▸ **WORK INSTRUCTION**: Find the line containing "You are a computer-use agent. Screen" in the entries below. Restate it and each line after it, word for word, up to and including the line containing "Given: Expand Personal".

▸ **Stored data entries**:
§ §

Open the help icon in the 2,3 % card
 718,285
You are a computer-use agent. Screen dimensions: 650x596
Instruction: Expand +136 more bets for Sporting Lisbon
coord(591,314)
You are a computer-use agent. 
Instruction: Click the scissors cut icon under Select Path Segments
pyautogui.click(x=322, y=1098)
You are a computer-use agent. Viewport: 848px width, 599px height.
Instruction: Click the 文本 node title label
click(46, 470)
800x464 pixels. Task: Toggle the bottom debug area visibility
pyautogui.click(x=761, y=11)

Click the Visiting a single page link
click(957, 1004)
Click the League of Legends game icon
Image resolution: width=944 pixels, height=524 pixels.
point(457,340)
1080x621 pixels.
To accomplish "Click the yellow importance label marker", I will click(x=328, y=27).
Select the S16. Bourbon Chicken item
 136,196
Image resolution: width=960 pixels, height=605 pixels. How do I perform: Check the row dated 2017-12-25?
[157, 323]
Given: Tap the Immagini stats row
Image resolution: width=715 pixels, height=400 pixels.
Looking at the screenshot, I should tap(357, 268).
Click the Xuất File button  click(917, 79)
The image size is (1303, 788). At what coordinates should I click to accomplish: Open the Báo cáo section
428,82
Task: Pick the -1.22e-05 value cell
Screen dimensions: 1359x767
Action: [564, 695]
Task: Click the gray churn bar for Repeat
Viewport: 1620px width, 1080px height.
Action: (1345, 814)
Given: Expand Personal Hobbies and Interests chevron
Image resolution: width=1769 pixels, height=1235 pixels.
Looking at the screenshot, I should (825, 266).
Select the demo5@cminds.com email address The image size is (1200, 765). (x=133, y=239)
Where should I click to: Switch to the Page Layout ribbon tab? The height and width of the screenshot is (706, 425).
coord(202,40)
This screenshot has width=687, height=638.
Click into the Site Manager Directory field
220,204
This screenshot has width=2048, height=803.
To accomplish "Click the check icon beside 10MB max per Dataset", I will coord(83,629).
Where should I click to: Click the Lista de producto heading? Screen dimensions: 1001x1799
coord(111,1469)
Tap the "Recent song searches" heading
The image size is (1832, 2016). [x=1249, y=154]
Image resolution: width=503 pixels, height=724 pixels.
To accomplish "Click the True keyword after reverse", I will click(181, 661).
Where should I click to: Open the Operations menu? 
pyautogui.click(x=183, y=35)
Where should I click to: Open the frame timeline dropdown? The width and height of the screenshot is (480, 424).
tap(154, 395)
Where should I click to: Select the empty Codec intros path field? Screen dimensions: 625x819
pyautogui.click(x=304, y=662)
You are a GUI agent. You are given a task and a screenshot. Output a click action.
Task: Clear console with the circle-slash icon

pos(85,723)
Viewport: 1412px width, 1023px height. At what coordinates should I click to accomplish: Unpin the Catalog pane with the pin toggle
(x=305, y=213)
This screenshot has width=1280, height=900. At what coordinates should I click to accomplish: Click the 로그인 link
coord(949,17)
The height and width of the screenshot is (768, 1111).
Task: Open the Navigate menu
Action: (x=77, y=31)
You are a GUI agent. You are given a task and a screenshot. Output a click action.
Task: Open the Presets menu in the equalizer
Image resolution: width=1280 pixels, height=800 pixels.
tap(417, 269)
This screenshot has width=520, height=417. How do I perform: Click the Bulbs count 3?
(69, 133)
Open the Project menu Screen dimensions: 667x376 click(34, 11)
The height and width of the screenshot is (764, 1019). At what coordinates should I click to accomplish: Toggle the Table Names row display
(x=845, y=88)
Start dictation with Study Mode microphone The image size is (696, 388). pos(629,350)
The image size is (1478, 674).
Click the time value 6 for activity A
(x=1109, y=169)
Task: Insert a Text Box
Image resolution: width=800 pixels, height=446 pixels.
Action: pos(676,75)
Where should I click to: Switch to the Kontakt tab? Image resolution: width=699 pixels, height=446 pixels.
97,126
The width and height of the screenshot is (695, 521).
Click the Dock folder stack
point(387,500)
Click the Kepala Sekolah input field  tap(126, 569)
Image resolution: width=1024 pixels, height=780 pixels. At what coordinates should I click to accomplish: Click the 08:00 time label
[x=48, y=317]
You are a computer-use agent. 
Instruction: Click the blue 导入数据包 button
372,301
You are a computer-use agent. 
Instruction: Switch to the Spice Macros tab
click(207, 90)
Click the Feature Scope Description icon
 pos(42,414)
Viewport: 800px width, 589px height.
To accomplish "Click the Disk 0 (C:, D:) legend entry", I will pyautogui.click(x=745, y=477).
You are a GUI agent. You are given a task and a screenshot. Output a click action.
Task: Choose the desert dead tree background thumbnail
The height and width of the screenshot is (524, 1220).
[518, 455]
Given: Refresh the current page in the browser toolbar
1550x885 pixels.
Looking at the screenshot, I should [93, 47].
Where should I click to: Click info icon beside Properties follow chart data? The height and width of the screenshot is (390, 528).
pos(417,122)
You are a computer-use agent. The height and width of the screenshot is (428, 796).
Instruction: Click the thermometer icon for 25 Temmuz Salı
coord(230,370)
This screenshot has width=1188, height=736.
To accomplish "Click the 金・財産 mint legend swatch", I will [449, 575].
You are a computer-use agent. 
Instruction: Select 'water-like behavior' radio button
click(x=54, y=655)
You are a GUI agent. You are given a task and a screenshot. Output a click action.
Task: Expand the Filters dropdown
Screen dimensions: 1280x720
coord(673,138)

§ §

▸ **FINISHED EXERCISE**:
You are a computer-use agent. Screen dimensions: 650x596
Instruction: Expand +136 more bets for Sporting Lisbon
coord(591,314)
You are a computer-use agent. 
Instruction: Click the scissors cut icon under Select Path Segments
pyautogui.click(x=322, y=1098)
You are a computer-use agent. Viewport: 848px width, 599px height.
Instruction: Click the 文本 node title label
click(46, 470)
800x464 pixels. Task: Toggle the bottom debug area visibility
pyautogui.click(x=761, y=11)

Click the Visiting a single page link
click(957, 1004)
Click the League of Legends game icon
Image resolution: width=944 pixels, height=524 pixels.
point(457,340)
1080x621 pixels.
To accomplish "Click the yellow importance label marker", I will click(x=328, y=27).
Select the S16. Bourbon Chicken item
 136,196
Image resolution: width=960 pixels, height=605 pixels. How do I perform: Check the row dated 2017-12-25?
[157, 323]
Given: Tap the Immagini stats row
Image resolution: width=715 pixels, height=400 pixels.
Looking at the screenshot, I should tap(357, 268).
Click the Xuất File button  click(917, 79)
The image size is (1303, 788). At what coordinates should I click to accomplish: Open the Báo cáo section
428,82
Task: Pick the -1.22e-05 value cell
Screen dimensions: 1359x767
Action: [564, 695]
Task: Click the gray churn bar for Repeat
Viewport: 1620px width, 1080px height.
Action: (1345, 814)
Given: Expand Personal Hobbies and Interests chevron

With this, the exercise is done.